On hunt of awesomeness!

StatSample - Correcting Tests and Configuration

In previous blog, I mentioned about the Shoulda issues with MiniTest while running the tests. The error which I encounter looks something like this:

1
2
3
4
5
6
7
test git:(master) ✗ ruby test_anovaoneway.rb
test_anovaoneway.rb:3:in `<class:StatsampleAnovaOneWayTestCase>': undefined method `context' for StatsampleAnovaOneWayTestCase:Class (NoMethodError)
  from test_anovaoneway.rb:2:in `<main>'
➜  test git:(master) ✗ ruby test_regression.rb 
test_regression.rb:4:in `<class:StatsampleRegressionTestCase>': undefined method `context' for StatsampleRegressionTestCase:Class (NoMethodError)
  from test_regression.rb:3:in `<main>'
test git:(master)

While adding tests for regression, I worked around it by converting them in pure MiniTest references. I just committed tests for F following similar analogy. I am currently trying to make Shoulda work which could probably save some work involved in conversion.
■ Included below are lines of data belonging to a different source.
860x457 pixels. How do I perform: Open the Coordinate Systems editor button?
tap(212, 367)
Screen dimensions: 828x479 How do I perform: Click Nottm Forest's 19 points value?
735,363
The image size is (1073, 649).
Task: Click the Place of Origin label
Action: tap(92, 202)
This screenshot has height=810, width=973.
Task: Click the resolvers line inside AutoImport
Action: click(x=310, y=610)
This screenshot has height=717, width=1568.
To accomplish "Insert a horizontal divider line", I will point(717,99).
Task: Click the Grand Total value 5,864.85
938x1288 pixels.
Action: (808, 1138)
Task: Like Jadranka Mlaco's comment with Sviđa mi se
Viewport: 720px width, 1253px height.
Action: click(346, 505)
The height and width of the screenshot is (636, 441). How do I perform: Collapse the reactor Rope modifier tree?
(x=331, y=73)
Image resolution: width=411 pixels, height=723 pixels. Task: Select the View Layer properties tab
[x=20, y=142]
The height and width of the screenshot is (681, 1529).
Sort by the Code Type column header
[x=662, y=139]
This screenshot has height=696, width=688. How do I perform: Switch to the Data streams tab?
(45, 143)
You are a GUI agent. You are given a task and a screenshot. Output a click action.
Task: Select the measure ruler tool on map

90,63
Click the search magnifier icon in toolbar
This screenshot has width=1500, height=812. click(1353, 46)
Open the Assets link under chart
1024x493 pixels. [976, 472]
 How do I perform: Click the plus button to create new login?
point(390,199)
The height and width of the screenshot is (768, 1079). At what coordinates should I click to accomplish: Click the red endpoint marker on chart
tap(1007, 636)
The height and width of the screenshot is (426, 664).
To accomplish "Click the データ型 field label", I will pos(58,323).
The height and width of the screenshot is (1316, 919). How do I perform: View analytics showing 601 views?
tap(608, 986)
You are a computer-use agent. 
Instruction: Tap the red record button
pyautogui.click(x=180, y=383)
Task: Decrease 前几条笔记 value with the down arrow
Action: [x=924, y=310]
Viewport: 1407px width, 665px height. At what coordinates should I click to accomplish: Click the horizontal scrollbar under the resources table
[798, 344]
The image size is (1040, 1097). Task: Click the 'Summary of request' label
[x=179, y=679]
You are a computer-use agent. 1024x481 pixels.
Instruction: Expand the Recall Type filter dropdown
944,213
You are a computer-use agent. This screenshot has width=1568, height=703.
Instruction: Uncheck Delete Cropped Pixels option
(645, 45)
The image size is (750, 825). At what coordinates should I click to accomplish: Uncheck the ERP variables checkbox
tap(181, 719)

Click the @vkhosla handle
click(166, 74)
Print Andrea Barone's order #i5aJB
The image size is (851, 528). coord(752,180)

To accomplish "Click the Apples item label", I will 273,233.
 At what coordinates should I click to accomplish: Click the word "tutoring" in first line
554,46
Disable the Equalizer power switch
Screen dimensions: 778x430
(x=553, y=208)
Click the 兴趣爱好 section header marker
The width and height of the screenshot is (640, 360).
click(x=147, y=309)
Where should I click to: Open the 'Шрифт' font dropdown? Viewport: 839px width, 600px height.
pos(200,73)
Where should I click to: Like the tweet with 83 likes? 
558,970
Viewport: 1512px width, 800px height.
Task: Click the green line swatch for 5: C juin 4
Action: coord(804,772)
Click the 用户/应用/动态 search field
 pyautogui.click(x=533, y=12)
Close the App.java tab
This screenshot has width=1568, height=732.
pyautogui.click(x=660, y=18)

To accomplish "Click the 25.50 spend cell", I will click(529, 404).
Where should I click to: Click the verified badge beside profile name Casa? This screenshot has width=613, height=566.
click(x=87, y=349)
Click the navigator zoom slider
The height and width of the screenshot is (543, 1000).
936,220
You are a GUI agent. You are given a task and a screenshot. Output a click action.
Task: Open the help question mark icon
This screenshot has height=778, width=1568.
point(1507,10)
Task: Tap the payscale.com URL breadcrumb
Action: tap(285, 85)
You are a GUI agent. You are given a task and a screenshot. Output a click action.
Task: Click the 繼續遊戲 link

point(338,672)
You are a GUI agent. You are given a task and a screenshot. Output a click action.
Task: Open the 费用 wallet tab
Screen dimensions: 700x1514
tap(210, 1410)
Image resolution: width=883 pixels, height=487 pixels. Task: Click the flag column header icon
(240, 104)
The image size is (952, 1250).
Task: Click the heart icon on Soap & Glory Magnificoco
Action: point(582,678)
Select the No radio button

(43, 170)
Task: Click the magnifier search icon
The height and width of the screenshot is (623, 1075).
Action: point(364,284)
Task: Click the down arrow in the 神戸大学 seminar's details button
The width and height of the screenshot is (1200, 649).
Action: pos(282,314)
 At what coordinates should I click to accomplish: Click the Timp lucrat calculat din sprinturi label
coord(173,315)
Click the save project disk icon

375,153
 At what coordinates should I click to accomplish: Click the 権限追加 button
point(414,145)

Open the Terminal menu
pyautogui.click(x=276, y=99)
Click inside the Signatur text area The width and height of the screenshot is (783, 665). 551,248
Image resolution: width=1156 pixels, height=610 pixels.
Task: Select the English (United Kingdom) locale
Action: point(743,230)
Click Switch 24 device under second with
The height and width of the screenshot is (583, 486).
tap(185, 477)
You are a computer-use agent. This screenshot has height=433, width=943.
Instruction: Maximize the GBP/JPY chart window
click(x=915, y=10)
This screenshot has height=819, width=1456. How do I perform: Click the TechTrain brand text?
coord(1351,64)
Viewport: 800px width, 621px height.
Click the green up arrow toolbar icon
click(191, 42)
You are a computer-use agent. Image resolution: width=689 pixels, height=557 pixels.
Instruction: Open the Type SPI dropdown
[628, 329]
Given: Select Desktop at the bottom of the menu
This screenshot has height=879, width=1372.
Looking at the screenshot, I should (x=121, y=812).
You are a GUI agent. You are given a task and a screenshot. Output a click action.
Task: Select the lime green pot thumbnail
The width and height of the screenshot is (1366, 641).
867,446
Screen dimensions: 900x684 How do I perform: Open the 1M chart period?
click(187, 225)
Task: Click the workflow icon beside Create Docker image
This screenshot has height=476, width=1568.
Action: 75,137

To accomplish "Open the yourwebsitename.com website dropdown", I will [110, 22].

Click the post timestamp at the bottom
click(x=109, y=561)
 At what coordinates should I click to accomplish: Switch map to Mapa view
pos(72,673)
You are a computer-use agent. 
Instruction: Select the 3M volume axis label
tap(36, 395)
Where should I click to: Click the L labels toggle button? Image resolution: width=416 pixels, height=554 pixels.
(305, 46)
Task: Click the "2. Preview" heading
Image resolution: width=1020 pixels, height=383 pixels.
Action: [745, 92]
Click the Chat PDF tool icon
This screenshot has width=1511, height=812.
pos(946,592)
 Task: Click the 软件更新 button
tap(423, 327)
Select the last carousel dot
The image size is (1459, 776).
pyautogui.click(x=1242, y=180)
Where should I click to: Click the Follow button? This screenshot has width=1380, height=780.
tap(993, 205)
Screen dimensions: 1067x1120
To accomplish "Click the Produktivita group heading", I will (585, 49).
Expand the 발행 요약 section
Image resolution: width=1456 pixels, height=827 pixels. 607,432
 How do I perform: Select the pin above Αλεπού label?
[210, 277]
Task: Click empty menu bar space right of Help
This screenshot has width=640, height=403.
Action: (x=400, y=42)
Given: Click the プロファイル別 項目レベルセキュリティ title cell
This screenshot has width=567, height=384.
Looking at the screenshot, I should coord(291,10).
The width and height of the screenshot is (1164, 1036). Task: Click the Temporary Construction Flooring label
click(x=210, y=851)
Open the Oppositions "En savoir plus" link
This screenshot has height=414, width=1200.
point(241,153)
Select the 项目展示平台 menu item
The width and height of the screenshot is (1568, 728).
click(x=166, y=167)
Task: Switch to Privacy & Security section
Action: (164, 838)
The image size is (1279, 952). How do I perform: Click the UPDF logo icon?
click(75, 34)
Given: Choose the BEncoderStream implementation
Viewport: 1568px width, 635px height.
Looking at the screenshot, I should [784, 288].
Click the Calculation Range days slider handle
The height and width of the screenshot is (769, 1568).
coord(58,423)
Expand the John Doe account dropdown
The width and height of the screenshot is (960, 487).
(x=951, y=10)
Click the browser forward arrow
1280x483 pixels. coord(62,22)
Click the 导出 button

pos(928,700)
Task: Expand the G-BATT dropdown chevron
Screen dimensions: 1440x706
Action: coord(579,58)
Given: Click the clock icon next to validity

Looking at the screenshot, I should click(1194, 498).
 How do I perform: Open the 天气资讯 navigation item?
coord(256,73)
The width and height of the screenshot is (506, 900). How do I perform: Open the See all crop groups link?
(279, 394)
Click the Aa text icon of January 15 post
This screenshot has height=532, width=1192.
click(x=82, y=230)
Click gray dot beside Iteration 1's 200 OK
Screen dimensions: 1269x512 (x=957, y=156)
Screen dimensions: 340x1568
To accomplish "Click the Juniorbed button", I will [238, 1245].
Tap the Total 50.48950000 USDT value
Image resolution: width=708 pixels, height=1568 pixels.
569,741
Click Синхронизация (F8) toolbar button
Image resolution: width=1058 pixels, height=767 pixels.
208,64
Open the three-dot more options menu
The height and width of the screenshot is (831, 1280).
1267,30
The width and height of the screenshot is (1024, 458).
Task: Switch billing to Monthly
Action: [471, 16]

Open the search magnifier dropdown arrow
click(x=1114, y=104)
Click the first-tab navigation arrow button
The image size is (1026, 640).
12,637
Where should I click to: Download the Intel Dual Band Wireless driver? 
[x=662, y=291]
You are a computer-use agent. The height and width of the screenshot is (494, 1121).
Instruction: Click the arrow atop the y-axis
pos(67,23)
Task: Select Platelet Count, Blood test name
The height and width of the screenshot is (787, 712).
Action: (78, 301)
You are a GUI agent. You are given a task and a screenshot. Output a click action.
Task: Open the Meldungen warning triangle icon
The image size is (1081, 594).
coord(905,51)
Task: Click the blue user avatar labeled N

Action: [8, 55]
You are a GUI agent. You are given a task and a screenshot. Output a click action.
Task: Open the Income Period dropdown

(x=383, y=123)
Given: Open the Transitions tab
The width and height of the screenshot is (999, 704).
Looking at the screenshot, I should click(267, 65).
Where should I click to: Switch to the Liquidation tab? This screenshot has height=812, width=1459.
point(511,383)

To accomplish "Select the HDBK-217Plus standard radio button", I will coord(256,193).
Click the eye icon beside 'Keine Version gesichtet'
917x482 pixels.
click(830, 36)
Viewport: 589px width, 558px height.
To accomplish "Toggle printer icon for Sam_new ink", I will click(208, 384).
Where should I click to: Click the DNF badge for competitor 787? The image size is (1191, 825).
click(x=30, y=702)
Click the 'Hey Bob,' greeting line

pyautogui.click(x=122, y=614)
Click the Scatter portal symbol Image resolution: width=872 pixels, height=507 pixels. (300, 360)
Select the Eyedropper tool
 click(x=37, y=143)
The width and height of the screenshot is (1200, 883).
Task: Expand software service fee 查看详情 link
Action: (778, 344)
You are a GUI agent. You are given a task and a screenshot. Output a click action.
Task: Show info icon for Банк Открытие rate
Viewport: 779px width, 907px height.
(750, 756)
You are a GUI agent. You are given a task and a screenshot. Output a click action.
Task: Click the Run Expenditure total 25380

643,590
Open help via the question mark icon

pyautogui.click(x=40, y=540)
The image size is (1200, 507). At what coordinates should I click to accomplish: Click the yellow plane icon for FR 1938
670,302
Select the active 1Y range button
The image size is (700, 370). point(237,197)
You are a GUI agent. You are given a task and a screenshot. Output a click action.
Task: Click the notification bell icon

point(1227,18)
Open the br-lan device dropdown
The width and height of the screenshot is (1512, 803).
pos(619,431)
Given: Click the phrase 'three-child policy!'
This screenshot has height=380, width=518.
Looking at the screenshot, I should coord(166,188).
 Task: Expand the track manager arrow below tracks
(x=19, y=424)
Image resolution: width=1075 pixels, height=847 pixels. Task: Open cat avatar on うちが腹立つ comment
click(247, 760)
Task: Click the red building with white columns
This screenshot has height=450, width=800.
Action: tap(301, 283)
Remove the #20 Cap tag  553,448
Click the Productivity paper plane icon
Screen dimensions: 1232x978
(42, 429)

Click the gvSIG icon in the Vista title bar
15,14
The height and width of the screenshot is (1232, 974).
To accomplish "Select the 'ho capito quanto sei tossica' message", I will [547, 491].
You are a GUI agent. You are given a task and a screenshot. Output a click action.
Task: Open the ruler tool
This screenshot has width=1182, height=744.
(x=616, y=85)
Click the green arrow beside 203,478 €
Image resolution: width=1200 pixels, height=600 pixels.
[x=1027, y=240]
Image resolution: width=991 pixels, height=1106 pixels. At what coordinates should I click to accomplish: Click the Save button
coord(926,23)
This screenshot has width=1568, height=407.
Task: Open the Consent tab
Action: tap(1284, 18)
For setting up StatSample to make it work on multiple Ruby versions, I have configured rvm(tool to manage multiple ruby environments with their own gemsets) with Ruby 1.9.2-p320, 1.9.3. I also committed a clean gemspec for StatSample. I hope to make StatSample compatible for both first, and then fix it for Ruby-1.8.x, as this is usually the workflow which just works.

As always, project can be forked from http://github.com/AnkurGel/statsample.
You can now build it by:

1
2
gem build statsample.gemspec
gem install statsample-1.1.0.2013.gem

Do let me know of any trouble you encounter at ankurgel at gmail dot com.

Cheers!
-Ankur Goel

StatSample | Code Begins

Hi everyone!

This summer, I am working with Ruby Science Foundation for StatSample project. As you must have read in previous blog posts; StatSample is a powerful statistical library in Ruby. Unfortunately, development of this great utility has been on hold from last 2 years. My project aims to revamp StatSample and primarily to enhance functionality for TimeSeries and Generalized Linear Models.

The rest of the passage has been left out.